Set problem: Between the lines holding "How do I perform: Click" and "Click the merge", inclusive, replace "field toolbar" with "editing toolbar" and give those lines again with everything else untouched.

Begin Records provided

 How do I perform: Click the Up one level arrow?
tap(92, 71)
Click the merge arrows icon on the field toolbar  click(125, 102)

End Records provided
Begin Records provided

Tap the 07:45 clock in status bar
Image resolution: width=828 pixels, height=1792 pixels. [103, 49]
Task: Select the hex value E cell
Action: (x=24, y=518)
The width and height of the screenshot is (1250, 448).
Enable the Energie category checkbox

End Records provided

Answer for the task:
 How do I perform: Click the Up one level arrow?
tap(92, 71)
Click the merge arrows icon on the editing toolbar  click(125, 102)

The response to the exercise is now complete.